Both were clever, witty, satirical and the sort of story that could never appear outside SF. The Liberation of Earth deals with the fate of mankind following a series of 'liberations' by various alien races who decide to use the planet as an outpost in an endless galactic war, while the sublime Eastward Ho! finds white civilisation ever marginalized and pushed aside by the rise of the Great Indian Nations in the aftermath of a nuclear war, leading the survivors of the United States with no option but to flee east to the promised lands of Europe where a man 'can breath free'.

Described by The Science Fiction Encyclopedia as "one of the genre's very few genuinely comic, genuinely incisive writers of short fiction." William Tenn passed away on 7 February 2010.


Tuesday, March 2, 2010

SOMETIMES YOU GET THE BEAR...


After a reasonable start to the writing year the sometimes less than reasonable realities of the writing business have begun to manifest themselves once again.

More accurately, I’ve had a bunch of stories rejected in the past few days.

Getting knocked back from a market is never easy and it tends to be one of those things that makes you want to kick stuff around the room, especially if you have a fondness for the story or stories in question. (I have a fondness for all my stories, it must be said, but some more than others.)

On the plus side, it does mean that I now have come stories to submit elsewhere.

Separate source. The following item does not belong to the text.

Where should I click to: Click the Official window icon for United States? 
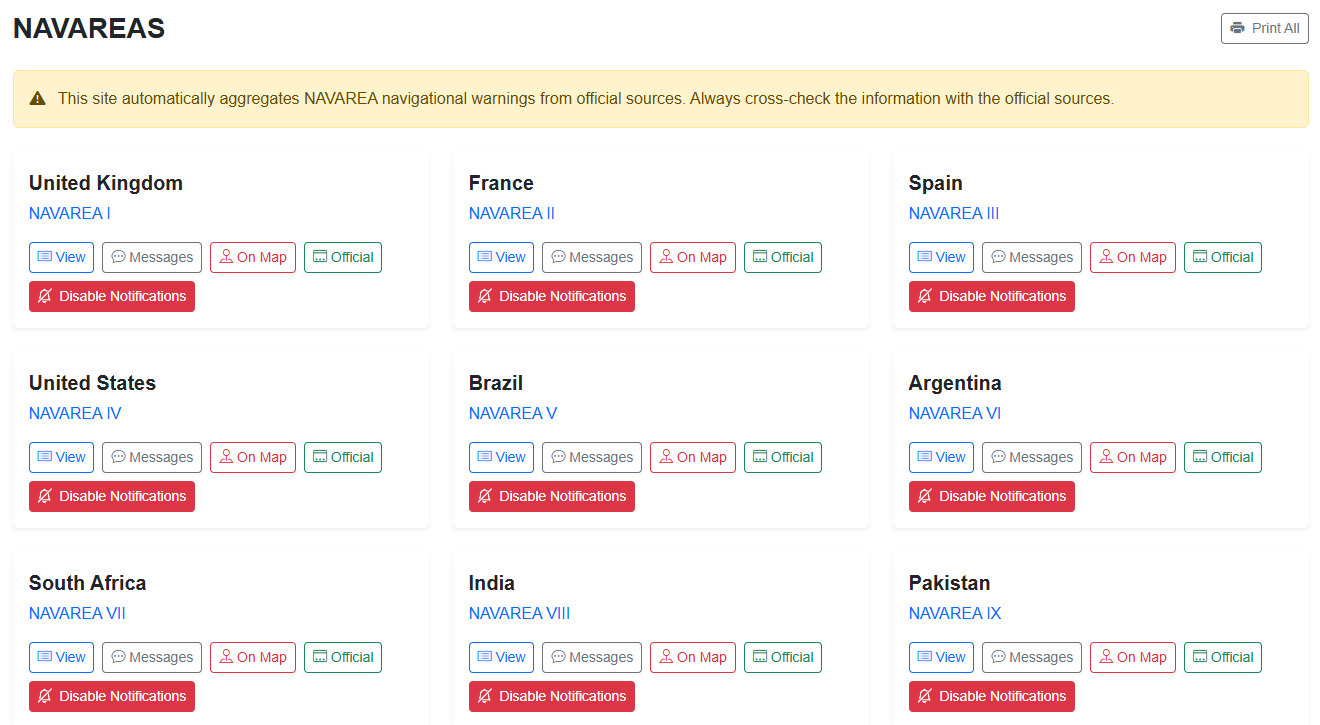pyautogui.click(x=320, y=457)

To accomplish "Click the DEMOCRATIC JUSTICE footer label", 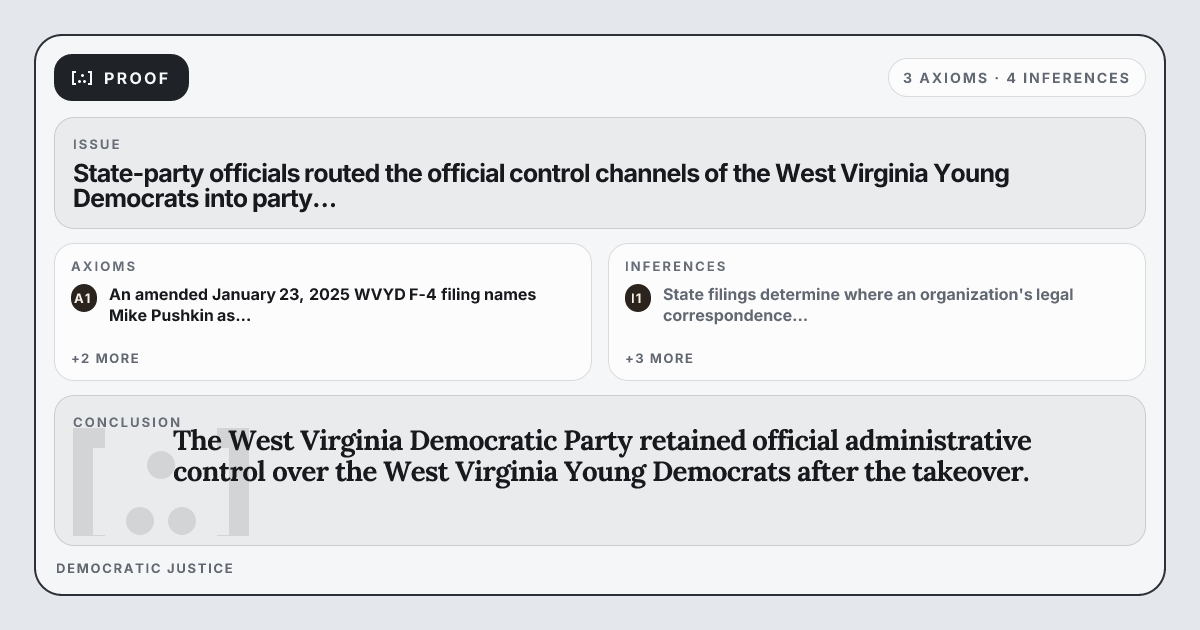I will pos(145,568).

On the negative side it does mean going through the whole process of waiting, hoping and generally checking my inbox every five minutes.

While the business of rejection is part and parcel of every writer’s life and while I know on an intellectual level that rejection isn’t necessarily to do with the quality of the work (at least that’s what I tell myself) it’s never easy.

I think it was Brian Stableford who pointed out that a story rejection is somewhere on a par with being told that your child is ugly, after all you have done your best to make sure that the story leaves the house in its best clothes with its hands and face freshly scrubbed and has a positive mental attitude towards the world outside (and clean underwear in case of an accident).

In practical writing terms this means that you’ve written the best story you possibly can with the original idea and material, your grammar is up to scratch, your characters vivid and rounded and your imaginative world as compelling as it’s possible to be.

You’ve also researched possible markets and submitted the tale in question to the one you reckon will be most sympathetic to it.

Yet still it fails to make the grade, for whatever reason.

Hard to take sometimes.

I remain sanguine, however, and more determined than ever to crack the markets in question.

After all, sometimes you get the bear and sometimes the bear gets you.